In a deal announced Monday, Imago Pharmaceuticals is taking possession of Elan’s small molecule library and programs. The name Imago is a reference to the final, adult stage of a metamorphosing insect, but other details remain a mystery. The company isn’t saying how much it has paid Perrigo, nor will it discuss its own funding or backers.

With its three founders dispersed around the U.S., the virtual firm doesn’t really have a home base. But the main research that it’s formed around was conducted in Elan’s South San Francisco, CA, labs.

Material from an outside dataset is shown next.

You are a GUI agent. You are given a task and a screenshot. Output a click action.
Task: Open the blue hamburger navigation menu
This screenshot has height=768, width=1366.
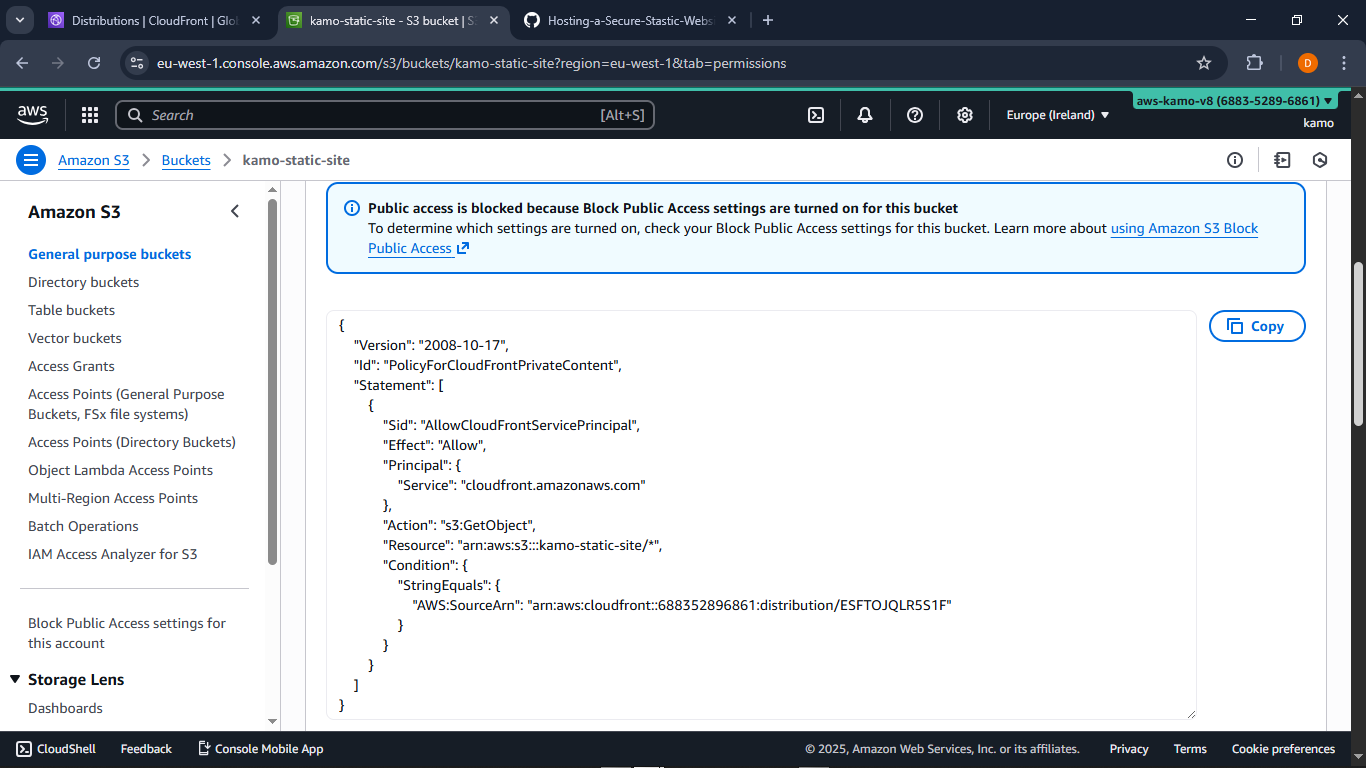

Imago co-founder Irene Griswold-Prenner led the Elan research into c-Jun N-terminal kinase, or JNK, inhibitors, and now she’s got them again. Kinase inhibitors have become one of the most pursued types of drugs the past decade, with more than a dozen approved in the U.S. since 2000. (There are roughly 500 kinases—enzymes that regulate a wide range of cellular activity—and their dysfunction often drives disease.)

JNK is no secret, but no one has made much progress with a JNK inhibitor. Celgene touts its “major JNK drug discovery and development program,” but it has hit roadblocks. Its first clinical candidate completed a Phase 1 trial but didn’t advance because Celgene wanted to push a second-generation candidate, tanzisertib. It reached Phase 2 but was scrapped in 2012 for safety reasons.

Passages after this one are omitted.